Quantitative PCR allowed correlations to be made between the amount of inflammatory gene transcripts and clinical variables. Notably, much higher levels of IFN-γ and CXCL9 mRNAs were detected in specimens from patients that had undergone surgery within shorter times from disease onset compared to later times. This suggests that there is a pronounced Th1 immune response in the early phase of the disease that declines after 1 to 2 years. The observation of large numbers of CD4+ and CD8+ lymphocytes in sections from specimens in which high levels of IFN-γ mRNA were detected is consonant with an initial Th1 polarized response. In support of these data, it was previously reported that cerebrospinal fluid levels of IFN-γ were higher in the earlier stages of RE [52].

A role for the Fas/FasL-mediated cell death pathway in RE is indicated from the qPCR data. Based on the observation of granzyme B immunoreactivity in T cells in close apposition to neurons and astrocytes, it has been suggested that MHC class I-restricted killing occurs by the perforin lytic pathway [6, 9]. However MHC class I-restricted killing of neurons can also occur by Fas ligand-induced apoptosis [53]. On the other hand, the detection of FasL transcripts in the present study could be explained by activation-induced cell death of activated T cells in the brain [54]. In experimental autoimmune encephalitis, astrocytes expressing FasL have been implicated in T cell homeostasis [55].

In contrast to the chemokines associated with a Th1 response, CCL22, which binds CCR4 [56], is associated with a Th2 polarized response, which can facilitate B cell activation [38]. The finding of higher levels of this chemokine in RE brain tissue is therefore consistent with the presence of circulating antibodies to neuronal proteins in some RE patients [10, 11, 1416]. Unlike the Th1 cytokines, CCL22 expression did not strongly correlate with time from disease onset to surgery, supporting the notion that a B cell response may be a secondary consequence of tissue destruction mediated by Tc1 cells [17]. CCL22 may also be involved in recruiting immunosuppressive T regulatory cells into the brain to modulate the Tc1 response [57].

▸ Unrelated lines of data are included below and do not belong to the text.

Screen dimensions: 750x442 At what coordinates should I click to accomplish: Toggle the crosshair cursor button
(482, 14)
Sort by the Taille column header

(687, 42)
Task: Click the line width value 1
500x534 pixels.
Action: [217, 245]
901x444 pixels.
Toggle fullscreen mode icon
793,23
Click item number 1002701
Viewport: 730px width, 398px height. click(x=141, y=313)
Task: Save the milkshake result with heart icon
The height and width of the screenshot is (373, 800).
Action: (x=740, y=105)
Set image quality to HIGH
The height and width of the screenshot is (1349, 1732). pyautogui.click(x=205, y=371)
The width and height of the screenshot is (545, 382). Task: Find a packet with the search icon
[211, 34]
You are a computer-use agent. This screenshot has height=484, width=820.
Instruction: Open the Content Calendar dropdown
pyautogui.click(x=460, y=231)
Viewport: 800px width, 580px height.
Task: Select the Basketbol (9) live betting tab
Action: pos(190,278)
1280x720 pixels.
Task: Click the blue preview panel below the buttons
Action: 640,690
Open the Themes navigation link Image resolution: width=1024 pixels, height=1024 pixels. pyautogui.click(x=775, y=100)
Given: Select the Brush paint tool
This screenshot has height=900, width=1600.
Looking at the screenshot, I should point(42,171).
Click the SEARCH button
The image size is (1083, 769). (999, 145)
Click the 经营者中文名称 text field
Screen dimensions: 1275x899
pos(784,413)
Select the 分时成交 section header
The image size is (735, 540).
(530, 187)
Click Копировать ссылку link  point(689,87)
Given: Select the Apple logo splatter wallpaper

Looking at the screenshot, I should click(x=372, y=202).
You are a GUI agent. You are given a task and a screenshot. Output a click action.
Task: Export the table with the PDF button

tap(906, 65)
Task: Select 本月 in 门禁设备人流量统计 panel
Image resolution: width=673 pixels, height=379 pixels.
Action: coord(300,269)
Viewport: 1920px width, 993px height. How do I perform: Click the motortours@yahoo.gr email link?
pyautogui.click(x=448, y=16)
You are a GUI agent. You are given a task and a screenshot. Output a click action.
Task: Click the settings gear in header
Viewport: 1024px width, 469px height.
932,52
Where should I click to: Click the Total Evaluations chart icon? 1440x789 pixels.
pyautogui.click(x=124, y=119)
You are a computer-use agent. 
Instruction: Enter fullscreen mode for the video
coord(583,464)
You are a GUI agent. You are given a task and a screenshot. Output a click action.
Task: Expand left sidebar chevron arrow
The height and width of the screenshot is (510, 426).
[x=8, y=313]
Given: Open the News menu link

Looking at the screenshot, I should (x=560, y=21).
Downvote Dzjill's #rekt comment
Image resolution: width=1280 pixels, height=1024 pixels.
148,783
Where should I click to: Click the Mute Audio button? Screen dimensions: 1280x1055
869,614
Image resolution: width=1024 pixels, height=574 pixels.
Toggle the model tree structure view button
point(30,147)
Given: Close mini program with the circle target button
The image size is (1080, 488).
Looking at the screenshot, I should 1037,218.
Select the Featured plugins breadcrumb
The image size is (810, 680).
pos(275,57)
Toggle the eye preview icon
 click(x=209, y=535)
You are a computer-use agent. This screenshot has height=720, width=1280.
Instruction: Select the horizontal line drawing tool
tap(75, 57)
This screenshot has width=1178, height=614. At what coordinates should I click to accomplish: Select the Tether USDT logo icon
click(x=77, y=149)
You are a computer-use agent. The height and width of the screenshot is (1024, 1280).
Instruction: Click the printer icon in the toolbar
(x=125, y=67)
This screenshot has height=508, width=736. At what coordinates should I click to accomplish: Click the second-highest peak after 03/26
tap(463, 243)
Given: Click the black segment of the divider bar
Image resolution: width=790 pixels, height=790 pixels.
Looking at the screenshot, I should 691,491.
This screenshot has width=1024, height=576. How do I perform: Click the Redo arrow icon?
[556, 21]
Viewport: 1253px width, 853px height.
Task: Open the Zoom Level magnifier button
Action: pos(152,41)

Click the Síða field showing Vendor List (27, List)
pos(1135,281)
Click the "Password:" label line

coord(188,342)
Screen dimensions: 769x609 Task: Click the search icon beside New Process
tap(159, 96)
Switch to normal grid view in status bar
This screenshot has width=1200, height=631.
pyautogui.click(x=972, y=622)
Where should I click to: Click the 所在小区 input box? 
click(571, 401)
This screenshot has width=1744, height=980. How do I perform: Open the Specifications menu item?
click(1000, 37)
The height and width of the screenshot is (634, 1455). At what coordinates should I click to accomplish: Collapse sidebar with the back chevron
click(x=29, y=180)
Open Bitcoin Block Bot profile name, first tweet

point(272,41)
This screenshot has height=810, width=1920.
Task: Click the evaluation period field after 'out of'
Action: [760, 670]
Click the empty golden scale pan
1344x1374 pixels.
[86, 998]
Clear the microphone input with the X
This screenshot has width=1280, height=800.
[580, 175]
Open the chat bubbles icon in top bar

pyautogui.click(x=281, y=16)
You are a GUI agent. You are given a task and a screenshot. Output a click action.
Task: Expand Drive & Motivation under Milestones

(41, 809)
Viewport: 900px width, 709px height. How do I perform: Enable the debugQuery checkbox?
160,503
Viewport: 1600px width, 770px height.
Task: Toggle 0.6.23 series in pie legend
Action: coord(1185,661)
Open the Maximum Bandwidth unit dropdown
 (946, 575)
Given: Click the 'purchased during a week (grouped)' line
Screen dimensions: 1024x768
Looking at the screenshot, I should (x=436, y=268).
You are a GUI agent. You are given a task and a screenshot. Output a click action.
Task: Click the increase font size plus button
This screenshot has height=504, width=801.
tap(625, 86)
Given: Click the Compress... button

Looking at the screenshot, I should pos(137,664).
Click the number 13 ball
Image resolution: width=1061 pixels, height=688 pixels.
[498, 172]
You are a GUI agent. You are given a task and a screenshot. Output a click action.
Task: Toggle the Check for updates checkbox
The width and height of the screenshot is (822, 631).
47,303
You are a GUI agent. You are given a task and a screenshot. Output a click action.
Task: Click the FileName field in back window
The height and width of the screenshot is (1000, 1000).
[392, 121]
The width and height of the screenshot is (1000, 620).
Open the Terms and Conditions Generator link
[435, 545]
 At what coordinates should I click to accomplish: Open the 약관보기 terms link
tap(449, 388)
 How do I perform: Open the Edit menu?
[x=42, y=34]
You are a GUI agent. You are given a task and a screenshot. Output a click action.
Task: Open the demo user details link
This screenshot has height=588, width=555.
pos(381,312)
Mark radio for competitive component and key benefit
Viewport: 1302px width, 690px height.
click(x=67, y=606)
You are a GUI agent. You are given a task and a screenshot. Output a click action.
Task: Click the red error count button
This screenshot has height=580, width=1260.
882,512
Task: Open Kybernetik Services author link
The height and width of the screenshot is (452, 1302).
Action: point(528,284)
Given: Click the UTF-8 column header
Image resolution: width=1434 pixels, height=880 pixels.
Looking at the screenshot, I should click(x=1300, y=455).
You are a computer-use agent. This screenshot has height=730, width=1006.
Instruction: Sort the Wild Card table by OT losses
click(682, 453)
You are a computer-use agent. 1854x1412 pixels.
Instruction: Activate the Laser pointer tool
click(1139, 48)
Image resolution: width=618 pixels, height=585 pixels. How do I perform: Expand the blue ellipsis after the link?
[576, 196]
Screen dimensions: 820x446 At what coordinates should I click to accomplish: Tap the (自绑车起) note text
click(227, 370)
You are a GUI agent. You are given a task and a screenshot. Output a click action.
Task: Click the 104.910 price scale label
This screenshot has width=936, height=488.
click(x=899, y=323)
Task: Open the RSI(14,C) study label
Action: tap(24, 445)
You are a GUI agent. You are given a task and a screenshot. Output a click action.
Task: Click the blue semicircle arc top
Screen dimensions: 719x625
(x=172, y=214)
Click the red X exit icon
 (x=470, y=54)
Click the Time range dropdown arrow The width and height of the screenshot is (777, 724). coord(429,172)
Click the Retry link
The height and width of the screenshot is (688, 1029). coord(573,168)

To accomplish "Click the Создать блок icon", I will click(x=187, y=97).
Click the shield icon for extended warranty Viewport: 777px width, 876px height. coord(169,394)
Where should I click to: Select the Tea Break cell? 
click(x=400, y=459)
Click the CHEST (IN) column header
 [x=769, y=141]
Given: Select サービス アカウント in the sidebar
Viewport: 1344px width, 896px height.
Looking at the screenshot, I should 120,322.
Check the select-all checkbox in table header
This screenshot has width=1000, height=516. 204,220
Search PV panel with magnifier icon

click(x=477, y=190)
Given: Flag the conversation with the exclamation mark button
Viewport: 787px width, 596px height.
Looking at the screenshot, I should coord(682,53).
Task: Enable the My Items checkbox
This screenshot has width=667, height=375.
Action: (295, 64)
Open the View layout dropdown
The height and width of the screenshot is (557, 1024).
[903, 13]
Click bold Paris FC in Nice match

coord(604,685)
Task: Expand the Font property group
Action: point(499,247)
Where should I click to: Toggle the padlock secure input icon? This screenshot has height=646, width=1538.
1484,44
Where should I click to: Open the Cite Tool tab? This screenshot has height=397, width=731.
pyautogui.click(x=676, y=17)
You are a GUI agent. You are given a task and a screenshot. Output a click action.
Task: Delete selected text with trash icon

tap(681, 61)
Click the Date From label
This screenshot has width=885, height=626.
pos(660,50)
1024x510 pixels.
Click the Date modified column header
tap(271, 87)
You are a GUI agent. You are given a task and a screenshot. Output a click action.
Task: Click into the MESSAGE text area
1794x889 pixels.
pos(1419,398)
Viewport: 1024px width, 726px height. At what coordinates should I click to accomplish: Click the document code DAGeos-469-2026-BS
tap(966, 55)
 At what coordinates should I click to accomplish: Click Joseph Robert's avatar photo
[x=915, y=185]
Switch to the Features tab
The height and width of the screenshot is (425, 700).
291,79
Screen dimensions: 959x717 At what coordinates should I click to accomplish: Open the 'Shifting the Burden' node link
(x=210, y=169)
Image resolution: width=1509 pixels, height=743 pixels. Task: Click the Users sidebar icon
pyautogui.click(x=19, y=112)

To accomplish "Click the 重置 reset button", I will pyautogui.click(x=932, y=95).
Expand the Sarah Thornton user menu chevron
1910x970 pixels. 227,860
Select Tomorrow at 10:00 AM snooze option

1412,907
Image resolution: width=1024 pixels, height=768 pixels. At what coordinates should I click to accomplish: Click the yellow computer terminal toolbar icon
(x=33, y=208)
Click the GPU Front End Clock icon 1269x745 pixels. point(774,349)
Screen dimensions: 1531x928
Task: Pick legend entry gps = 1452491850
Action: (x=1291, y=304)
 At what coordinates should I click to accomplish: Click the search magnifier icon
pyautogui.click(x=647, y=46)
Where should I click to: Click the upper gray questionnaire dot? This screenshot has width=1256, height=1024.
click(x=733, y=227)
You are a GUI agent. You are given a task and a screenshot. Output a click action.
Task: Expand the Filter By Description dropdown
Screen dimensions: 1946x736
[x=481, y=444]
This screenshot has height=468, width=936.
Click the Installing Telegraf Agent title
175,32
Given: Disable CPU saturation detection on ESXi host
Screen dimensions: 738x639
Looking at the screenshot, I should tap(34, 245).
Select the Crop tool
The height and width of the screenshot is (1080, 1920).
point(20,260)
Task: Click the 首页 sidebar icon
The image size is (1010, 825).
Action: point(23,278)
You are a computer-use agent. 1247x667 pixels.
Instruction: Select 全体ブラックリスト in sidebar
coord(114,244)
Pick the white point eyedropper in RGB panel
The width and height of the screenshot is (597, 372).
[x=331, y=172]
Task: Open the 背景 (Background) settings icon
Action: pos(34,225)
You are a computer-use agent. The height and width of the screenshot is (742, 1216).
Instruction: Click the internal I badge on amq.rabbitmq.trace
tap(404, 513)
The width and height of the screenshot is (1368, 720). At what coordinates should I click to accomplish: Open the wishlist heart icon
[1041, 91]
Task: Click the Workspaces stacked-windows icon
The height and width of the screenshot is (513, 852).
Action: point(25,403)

A positive correlation was observed between the extent of tissue destruction as measured by MRI and the level of CCL23 mRNA. CCL23 can act as a chemoattractant for monocytes [58]. A role for monocytes in RE pathogenesis is therefore possible as is the case in viral encephalitis [59]. Since monocytes also produce vascular endothelial growth factor [60], this may explain the vascular changes that have been observed in resected RE but not CD brain tissue [61].

Conclusions

Local inflammation of the brain is seen in both RE and CD, however quantitative differences in a small set of genes associated with inflammation and autoimmunity can clearly distinguish early phase RE cases from CD. In RE brain tissue, the levels of IFN-γ, CXCL9, CXCL10 and CCL5 mRNA were inversely related to the length of time between disease onset and surgery, suggesting a pronounced Th1 response in the early symptomatic phase of the disease. Differences in the number of CD4+ and CD8+ T cells in brain sections from the same cases supported this conclusion. An unresolved Th1 response can lead to autoimmunity [62], and this may explain the persistent inflammation, presence of circulating antibodies to neuronal proteins, and tissue destruction in RE. One outcome of the present study is the suggestion that blockade of chemokines could constitute a new therapeutic avenue for controlling RE disease progression [63].